━━━━━ Records provided
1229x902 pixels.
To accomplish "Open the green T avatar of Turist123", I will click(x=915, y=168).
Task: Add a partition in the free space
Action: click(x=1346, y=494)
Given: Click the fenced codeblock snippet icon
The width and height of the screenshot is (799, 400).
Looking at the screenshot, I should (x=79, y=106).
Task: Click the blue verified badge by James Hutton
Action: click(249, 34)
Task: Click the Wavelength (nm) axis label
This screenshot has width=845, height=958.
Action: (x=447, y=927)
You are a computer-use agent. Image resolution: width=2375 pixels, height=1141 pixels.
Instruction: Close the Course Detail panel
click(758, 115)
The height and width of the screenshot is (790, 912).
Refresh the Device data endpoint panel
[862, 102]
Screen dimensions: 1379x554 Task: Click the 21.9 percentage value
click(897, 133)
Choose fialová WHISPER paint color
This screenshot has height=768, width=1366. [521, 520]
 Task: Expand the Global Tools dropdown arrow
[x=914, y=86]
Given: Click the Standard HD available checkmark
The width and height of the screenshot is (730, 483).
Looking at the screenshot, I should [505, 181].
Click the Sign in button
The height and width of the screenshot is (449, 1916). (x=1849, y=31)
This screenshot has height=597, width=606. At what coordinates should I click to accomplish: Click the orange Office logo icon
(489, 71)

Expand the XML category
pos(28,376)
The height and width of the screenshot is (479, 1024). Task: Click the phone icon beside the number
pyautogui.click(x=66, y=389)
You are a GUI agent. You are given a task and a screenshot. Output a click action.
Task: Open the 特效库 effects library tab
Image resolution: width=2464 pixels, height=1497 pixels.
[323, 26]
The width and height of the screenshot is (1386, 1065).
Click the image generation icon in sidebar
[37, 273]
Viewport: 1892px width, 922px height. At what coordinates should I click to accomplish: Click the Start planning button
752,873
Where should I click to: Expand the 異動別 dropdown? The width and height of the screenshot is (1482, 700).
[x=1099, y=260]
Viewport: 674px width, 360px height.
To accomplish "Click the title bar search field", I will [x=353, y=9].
━━━━━━━━━━
• _Task to complete_:
Show each line of the data above that contains the string "what".

• _Output for this task_:
This screenshot has height=597, width=606. At what coordinates should I click to accomplish: Click the orange Office logo icon
Viewport: 1892px width, 922px height. At what coordinates should I click to accomplish: Click the Start planning button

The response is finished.